L220: The difference between the numbers is small, and probably insignificant. The ref 6 is not a veterinary article.

L273: Add that the types used were similar to ones used in human literature.

L341: Ref 26, the year is missing.

Table 1: Nonparametric and parametric have changed places. Delete “X2-square test”.

Figure 4: Was the level of the laceration also T12-13? Please add.

Author Response

Authors’ reply to the Reviewer2

The Authors would like to thank the Reviewer for the comments on this work.

The Figures 1 and 2 are less informative and could be deleted. Thank you for this comment. Authors rely on the Editor opinion for this decision.

L13: that underwent – Authors will add ‘that’

L16: Change to  “group without lung laceration”. Mean or median? We add ‘lung’ and ‘median’, thank you.

L46: because it (missing word?). ‘it’ added, thank you.

L50: lower . Mistake, thank you.

L86: I assume that all were awake? Maybe it could be said more clearly. All dogs (or patients?) were awake and were positioned… We changed the sentence, thank you,  

Ls109-113: I would love to have references to images already here. It would help the reader  to familiarize to the laceration types. Authors agree with the Reviewer. However, images are results. We will rely on the Editor decision. Thank you.

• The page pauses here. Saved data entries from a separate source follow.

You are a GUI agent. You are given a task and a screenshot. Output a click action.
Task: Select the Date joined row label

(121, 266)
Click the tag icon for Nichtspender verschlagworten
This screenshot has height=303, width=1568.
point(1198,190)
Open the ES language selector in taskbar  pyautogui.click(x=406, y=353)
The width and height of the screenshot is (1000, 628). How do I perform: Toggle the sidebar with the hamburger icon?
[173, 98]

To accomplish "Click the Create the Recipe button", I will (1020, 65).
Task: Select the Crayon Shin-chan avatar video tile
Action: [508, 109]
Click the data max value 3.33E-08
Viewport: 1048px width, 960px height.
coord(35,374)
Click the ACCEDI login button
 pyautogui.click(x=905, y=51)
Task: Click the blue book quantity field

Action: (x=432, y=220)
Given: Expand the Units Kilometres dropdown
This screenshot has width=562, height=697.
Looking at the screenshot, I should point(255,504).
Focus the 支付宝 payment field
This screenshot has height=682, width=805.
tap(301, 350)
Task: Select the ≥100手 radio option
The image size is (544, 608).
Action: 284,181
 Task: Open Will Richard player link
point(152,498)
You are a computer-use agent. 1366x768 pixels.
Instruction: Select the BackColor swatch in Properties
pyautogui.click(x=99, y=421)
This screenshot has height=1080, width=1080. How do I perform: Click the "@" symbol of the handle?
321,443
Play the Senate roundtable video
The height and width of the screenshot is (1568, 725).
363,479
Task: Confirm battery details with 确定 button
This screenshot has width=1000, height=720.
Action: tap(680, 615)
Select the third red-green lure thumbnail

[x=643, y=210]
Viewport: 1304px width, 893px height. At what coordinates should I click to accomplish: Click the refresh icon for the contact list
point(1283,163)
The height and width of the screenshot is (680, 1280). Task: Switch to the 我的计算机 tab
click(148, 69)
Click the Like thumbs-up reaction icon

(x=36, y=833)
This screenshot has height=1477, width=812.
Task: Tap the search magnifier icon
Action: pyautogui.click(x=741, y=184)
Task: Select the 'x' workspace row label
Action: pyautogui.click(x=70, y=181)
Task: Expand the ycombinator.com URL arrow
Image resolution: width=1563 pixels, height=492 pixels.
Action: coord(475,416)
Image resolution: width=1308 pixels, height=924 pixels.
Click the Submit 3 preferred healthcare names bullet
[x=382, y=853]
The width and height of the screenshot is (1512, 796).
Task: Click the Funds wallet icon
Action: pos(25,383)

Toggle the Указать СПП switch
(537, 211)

L129: P= . Alfa is tested and P is the result.

L133: that underwent . Added that.

L136: no statistical – Corrected.Thank you.

L165: The range between the CT scans was large (1h-10d). Could this have affected the results? Is it possible that  in some cases the lesions were not yet visible, and in some they might have already disappeared? Add in discussion/limitations?  We add some observation on this in the discussion. Thank you

Ls 169-175: A table of these would be informative.

L220: The difference between the numbers is small, and probably insignificant. The ref 6 is not a veterinary article. Mistake, thank you.

L273: Add that the types used were similar to ones used in human literature. Made

L341: Ref 26, the year is missing. Mistake, thank you

Table 1: Nonparametric and parametric have changed places. Delete “X2-square test”. thank you

Figure 4: Was the level of the laceration also T12-13? Please add. – Added, Thank you.